> **What to do**
Every line from the one bearing "The height and width of the screenshot is (424, 640)." through the last line of the records below is to be output exactly, and no other line; leave out the pictures.

> **Exercise inputs**
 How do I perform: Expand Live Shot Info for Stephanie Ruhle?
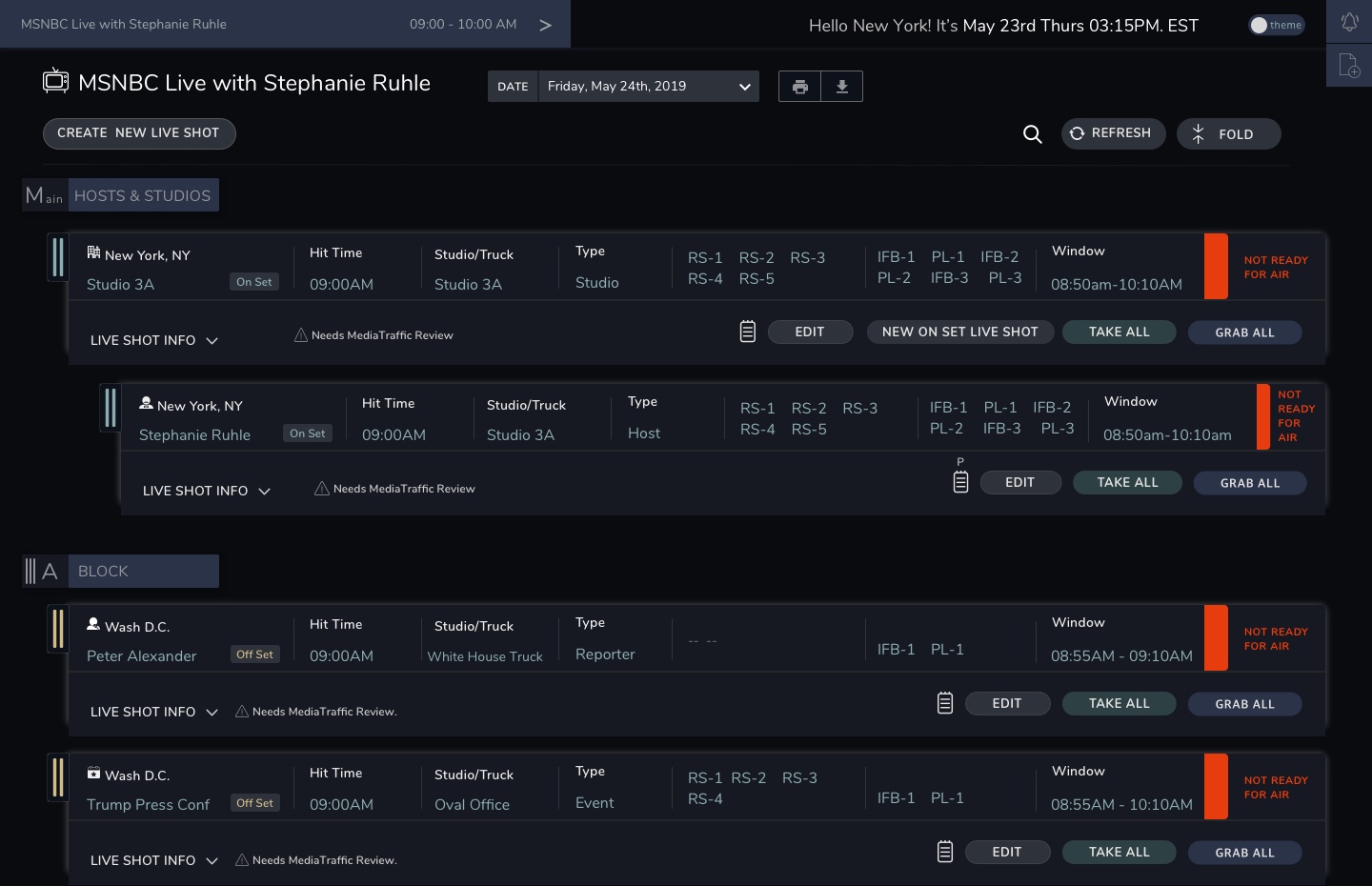pyautogui.click(x=207, y=491)

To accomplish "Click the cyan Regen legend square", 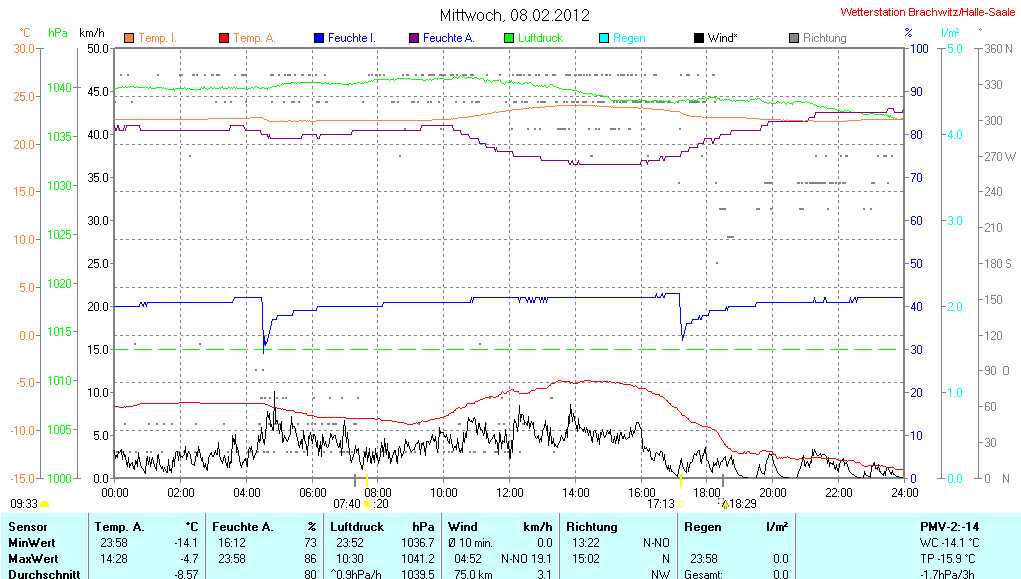I will point(604,38).
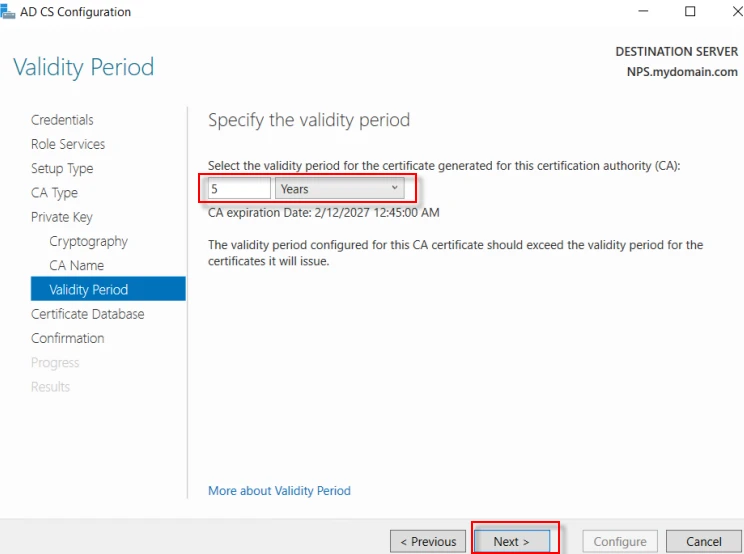Click the Previous button
The height and width of the screenshot is (554, 744).
click(428, 541)
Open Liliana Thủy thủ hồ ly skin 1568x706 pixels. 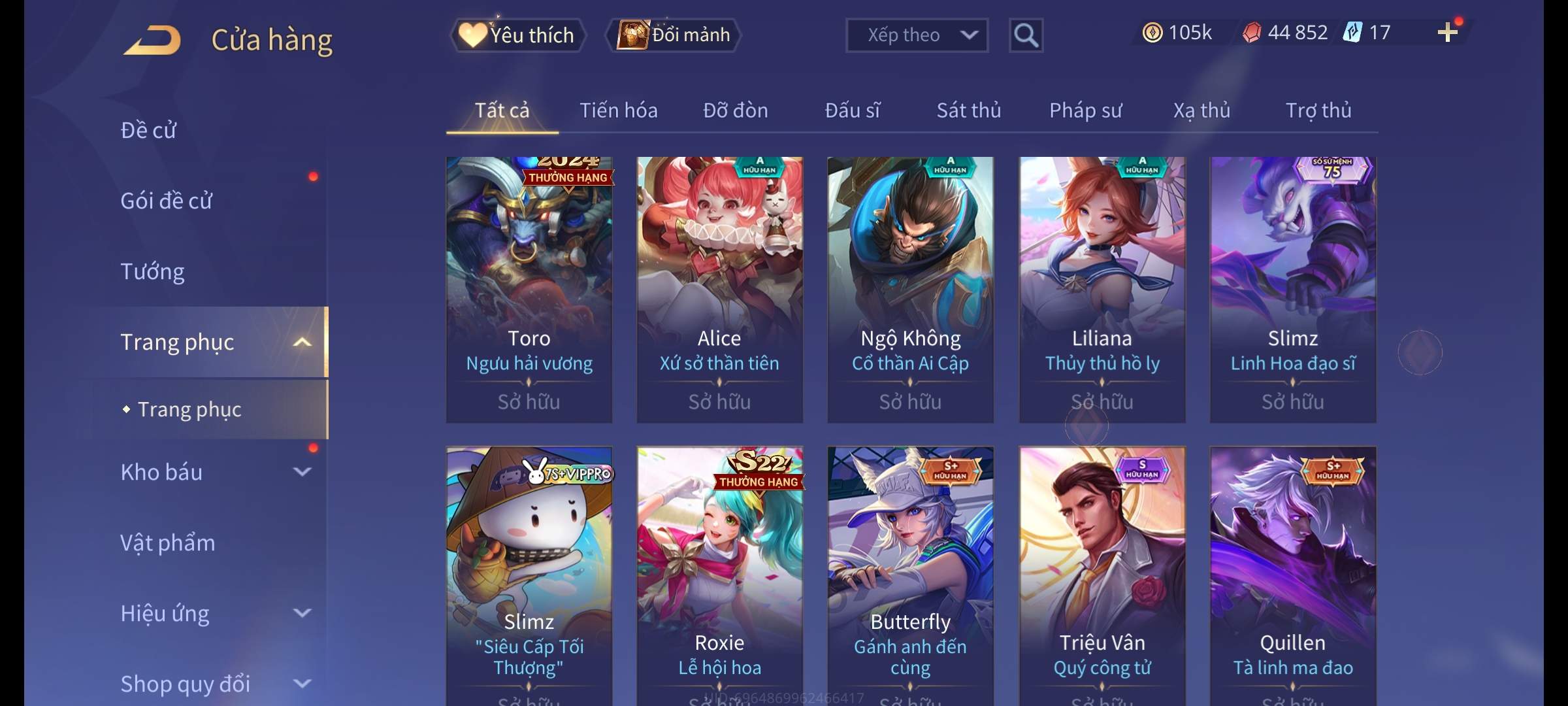1102,290
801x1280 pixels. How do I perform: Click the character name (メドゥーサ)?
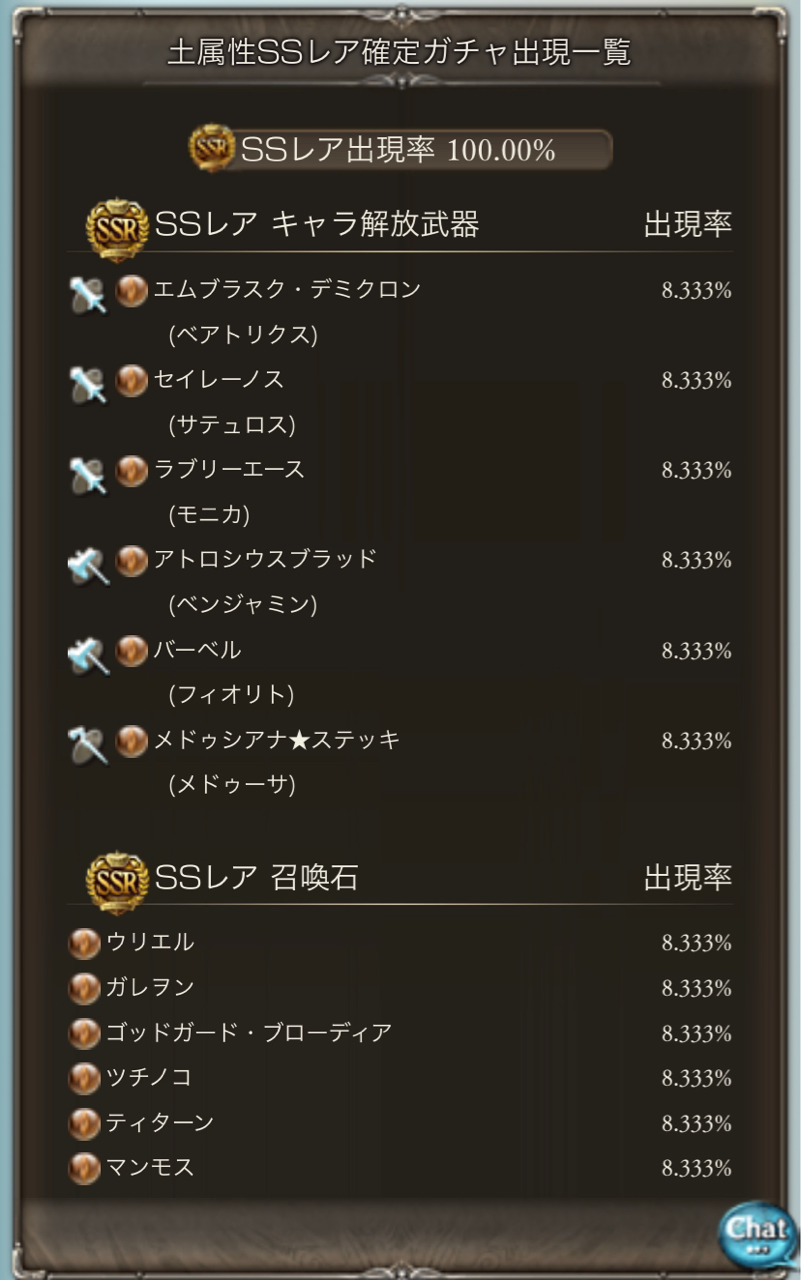(232, 786)
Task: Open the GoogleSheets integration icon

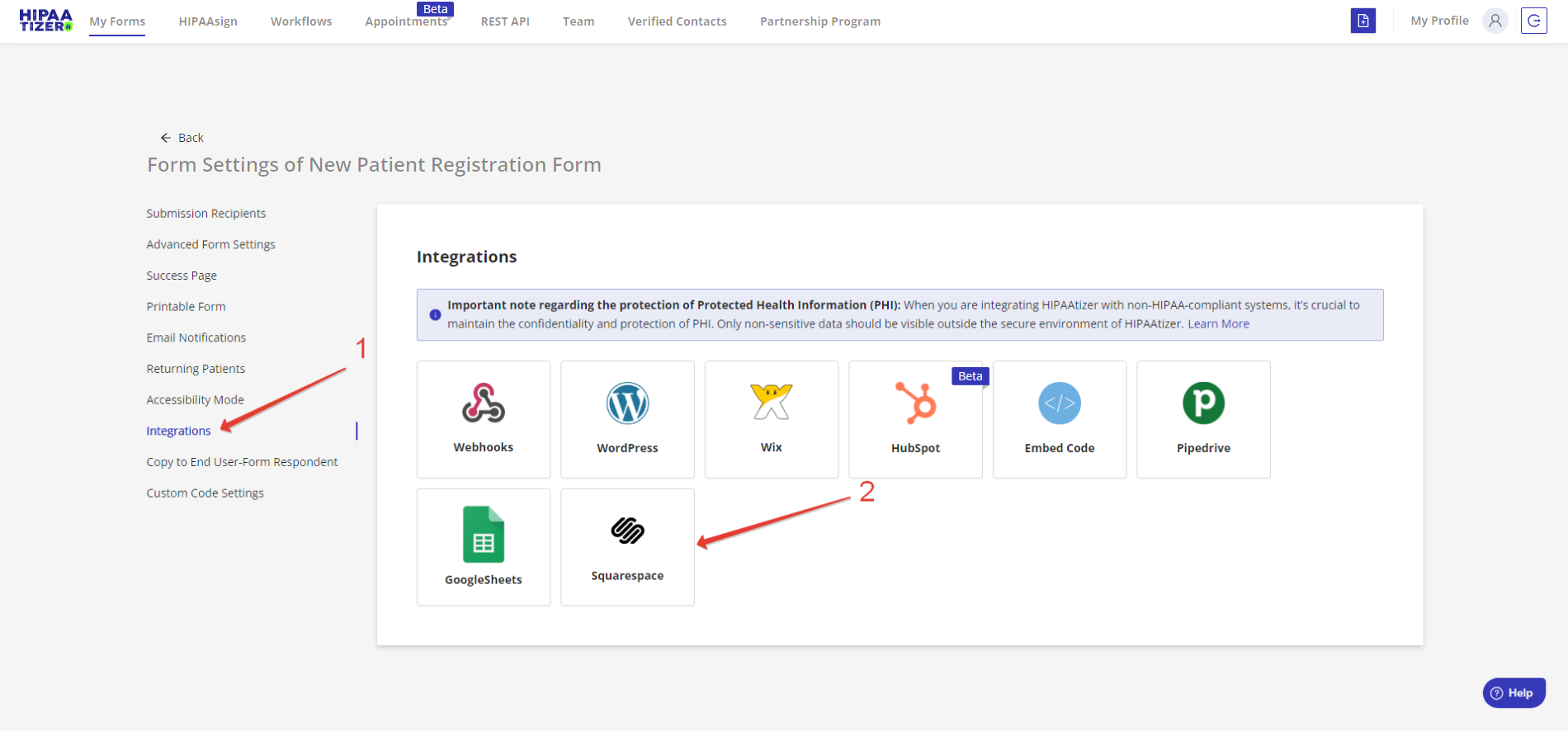Action: point(483,535)
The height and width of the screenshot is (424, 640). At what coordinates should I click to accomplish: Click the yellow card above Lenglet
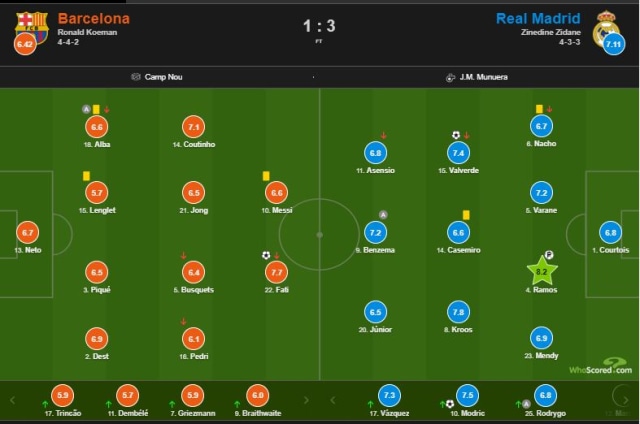pyautogui.click(x=86, y=176)
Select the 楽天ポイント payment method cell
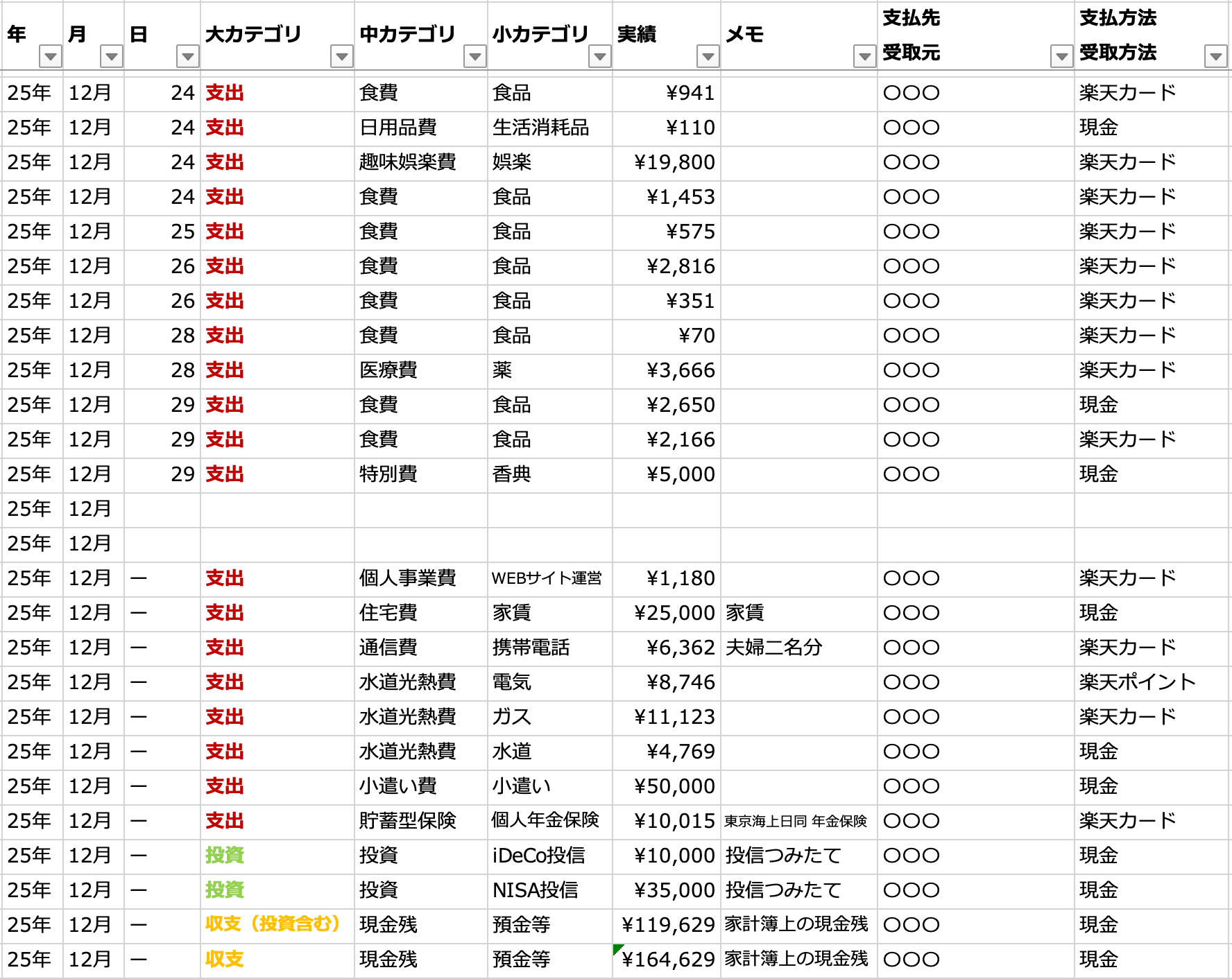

> **Your solution**
The height and width of the screenshot is (424, 640). At what coordinates should I click to accomplish: Click the yellow card above Lenglet
pyautogui.click(x=86, y=176)
Select the 楽天ポイント payment method cell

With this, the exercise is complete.